Document source
# # # #
Si vous voulez bien, parlons plutôt de journée internationale de lutte des travailleuses et travailleurs, à l’occasion de laquelle tout le mouvement social montre son volume, sa présence, ses revendications et parfois son unité (si, si… parfois… enfin quand on est pas confinés, s’entend…).

Mais je ne vais pas vous parler de l’histoire de cette journée. Je ne n’ai pas la prétention de rivaliser avec Mathilde Larrère, qui dresse déjà cet historique avec brio.

Moi je vais vous causer boutonnière et botanique en essayant de démêler cet imbroglio qui mêle « Fête du Travail« , muguet et Philippe Pétain ; entre autres fleurs et personnages historiques.

*BRUITS DE MUSIQUE ÉPIQUE*

Tout commence avec un triangle rouge…

(Désolé… à chaque fois qu’il est question de triangle de couleur, je pense à cette parodie… A.CHA.QUE.FOIS !!)

Donc, si vous avez suivi le thread de Tata Mathilde, vous savez que c’est la seconde Association Internationale des Travailleurs (AIT) qui a décidé en 1889 de faire du premier Mai une journée de mobilisation internationale pour les travailleurs. Or, en cette année, LA revendication du moment c’est la journée de travail de 8h (spoiler : ça va prendre un peu de temps… genre encore 30 ans ; une paille).

Entre autre déclinaisons, l’allégorie des Trois Grâces comme dans la fameuse affiche de Jules Granjouan

La revendication utilise notamment l’argument « 8 heures de travail – 8 heures de loisir – 8 heures de sommeil ».
# # # #
Données
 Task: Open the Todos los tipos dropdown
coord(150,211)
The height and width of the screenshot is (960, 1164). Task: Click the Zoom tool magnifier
# # # #
Objectif 1
Dans le document source, relevez les trois activités auxquelles l'argument de la revendication accorde chacune 8 heures.
Objectif 2
Réécrivez le passage du document source commençant par "Mais je ne vais" et se terminant par "et personnages historiques.", en remplaçant "muguet" par "lilas".
Pour répondre, appuyez-vous uniquement sur le document source.

Résultat 1
travail, loisir, sommeil

Résultat 2
Mais je ne vais pas vous parler de l’histoire de cette journée. Je ne n’ai pas la prétention de rivaliser avec Mathilde Larrère, qui dresse déjà cet historique avec brio.

Moi je vais vous causer boutonnière et botanique en essayant de démêler cet imbroglio qui mêle « Fête du Travail« , lilas et Philippe Pétain ; entre autres fleurs et personnages historiques.